To point [Hermes Desktop](#connecting-hermes-desktop-to-a-remote-backend) at a dashboard running on another machine instead of its own bundled backend, see the remote-backend section below.
### Connecting Hermes Desktop to a remote backend
Hermes Desktop normally launches its own local backend, but it can also attach to a dashboard running on a remote machine (a VM, a homelab box, etc.) via **Settings → Gateway → Remote gateway**. This is the most common source of "Desktop says the backend is ready but chat never works" reports, because three independent things have to line up and only one of them is what Desktop's readiness check actually verifies.
Desktop's "remote backend is ready" probe only hits `GET /api/status`, which is a public endpoint — it answers as soon as *any* dashboard is running on the host. The live chat connection is a **separate** WebSocket to `/api/ws` (and `/api/pty`), and that socket is gated by two more checks the status probe never touches:
1. **The embedded chat must be enabled.** `/api/ws` and `/api/pty` close immediately with WS code **4403** unless the dashboard was started with `--tui` (or `HERMES_DASHBOARD_TUI=1`). A plain `hermes dashboard` or `hermes gateway` serves the status page but refuses the chat socket.
2. **The session token must match.** Even with chat enabled, the socket closes with WS code **4401** if the token Desktop sends doesn't match the dashboard's session token. By default the dashboard generates a **fresh random token on every restart**, so a token you saved in Desktop yesterday is invalid after the service restarts. Pin it by setting `HERMES_DASHBOARD_SESSION_TOKEN` to a stable value.
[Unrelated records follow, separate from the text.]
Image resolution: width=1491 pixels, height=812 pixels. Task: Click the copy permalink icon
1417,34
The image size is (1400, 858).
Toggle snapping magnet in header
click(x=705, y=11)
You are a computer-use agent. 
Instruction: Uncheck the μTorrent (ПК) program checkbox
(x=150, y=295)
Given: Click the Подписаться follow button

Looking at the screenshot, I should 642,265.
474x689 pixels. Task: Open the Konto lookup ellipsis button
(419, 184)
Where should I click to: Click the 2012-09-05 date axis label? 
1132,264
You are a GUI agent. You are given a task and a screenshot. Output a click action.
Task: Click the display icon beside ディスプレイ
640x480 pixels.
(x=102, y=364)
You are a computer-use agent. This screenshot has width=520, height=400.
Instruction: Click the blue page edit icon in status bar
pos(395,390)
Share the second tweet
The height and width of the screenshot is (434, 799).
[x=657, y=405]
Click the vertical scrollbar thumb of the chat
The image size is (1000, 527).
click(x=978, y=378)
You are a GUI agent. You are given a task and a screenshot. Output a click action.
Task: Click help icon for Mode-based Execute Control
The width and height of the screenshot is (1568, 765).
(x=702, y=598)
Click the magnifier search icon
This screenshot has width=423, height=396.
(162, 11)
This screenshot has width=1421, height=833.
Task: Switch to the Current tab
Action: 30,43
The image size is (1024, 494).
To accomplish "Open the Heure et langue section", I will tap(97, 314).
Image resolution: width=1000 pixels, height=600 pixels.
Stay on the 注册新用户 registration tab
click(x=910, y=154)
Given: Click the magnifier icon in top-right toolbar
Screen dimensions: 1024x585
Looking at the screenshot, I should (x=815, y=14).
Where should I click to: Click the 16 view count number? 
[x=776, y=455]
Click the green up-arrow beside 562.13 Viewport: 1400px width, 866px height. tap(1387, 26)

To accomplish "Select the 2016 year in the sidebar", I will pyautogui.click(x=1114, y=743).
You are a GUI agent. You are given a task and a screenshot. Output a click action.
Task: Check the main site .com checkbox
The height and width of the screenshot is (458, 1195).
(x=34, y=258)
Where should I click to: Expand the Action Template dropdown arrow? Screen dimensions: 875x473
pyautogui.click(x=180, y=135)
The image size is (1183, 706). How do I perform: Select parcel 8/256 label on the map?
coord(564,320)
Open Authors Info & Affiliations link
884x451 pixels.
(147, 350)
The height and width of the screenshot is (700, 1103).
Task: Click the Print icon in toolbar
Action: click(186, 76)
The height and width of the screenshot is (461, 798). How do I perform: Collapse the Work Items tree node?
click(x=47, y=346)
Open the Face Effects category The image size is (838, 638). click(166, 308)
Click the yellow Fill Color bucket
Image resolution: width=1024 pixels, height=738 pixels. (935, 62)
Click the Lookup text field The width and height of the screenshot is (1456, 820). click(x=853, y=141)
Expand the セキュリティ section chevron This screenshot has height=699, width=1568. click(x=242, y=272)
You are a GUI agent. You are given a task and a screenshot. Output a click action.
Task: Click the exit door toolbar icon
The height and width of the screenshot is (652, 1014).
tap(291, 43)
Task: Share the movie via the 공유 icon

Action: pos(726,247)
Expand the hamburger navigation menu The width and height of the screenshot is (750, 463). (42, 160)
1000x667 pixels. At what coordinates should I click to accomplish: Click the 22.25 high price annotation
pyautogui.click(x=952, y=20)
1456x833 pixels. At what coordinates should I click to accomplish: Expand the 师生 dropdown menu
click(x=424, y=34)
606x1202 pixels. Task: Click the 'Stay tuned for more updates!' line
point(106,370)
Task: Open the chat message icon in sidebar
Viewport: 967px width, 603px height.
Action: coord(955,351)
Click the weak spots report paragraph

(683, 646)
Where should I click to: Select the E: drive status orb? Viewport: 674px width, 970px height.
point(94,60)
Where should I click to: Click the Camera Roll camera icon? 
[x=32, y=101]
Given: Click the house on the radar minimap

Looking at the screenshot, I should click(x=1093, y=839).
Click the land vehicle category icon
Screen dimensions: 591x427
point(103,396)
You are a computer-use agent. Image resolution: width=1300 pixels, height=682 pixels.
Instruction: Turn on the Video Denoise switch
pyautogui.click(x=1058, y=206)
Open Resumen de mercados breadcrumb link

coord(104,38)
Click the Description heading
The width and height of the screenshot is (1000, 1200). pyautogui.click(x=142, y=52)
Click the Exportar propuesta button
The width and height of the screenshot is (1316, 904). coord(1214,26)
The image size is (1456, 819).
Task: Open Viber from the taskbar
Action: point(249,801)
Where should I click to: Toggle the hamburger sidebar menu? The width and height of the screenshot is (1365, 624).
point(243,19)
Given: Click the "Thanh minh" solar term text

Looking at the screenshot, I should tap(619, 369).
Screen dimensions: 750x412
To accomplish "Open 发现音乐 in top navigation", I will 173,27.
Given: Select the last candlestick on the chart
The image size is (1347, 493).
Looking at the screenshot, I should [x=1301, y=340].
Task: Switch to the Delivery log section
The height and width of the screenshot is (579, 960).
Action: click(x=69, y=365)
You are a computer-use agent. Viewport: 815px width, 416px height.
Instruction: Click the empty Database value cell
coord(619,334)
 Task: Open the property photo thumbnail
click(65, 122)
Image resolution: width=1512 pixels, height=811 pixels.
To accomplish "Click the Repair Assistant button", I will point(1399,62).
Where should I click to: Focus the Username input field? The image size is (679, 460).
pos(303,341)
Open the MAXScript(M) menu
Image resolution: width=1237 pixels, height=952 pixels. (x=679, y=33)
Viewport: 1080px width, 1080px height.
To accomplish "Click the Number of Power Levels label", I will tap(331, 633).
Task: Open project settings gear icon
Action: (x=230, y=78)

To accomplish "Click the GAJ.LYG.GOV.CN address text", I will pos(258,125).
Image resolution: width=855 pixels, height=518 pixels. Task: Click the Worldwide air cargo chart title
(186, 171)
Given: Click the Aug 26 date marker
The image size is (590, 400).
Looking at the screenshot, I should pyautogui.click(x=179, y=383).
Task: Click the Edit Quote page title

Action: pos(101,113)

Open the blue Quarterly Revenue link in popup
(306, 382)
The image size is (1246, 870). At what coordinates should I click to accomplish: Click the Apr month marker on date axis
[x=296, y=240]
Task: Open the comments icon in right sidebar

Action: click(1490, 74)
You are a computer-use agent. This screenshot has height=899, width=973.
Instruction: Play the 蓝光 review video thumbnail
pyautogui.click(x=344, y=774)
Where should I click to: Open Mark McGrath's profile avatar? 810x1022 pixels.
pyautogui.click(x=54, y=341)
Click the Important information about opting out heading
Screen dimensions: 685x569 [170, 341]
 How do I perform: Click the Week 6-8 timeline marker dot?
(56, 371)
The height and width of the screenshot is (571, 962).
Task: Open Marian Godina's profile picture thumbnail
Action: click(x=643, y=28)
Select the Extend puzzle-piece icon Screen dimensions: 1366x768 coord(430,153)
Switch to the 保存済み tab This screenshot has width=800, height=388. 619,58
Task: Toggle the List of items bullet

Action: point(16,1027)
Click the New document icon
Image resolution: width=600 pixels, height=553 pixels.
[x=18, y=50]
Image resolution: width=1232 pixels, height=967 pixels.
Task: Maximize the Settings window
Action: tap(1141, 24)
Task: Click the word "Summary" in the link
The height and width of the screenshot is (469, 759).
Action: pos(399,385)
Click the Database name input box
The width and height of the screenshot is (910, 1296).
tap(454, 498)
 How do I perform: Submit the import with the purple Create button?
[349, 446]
3. **The bind host must allow the client and match the Host header.** A loopback bind (`127.0.0.1`) only accepts loopback clients, so a remote machine is rejected at the socket layer regardless of token. Bind to a non-loopback address (`--host 0.0.0.0 --insecure` for a trusted LAN) so the peer-IP guard lets the remote client through. The remote URL you enter in Desktop must reach the dashboard by the same host it bound to — the DNS-rebinding guard requires the Host header to match.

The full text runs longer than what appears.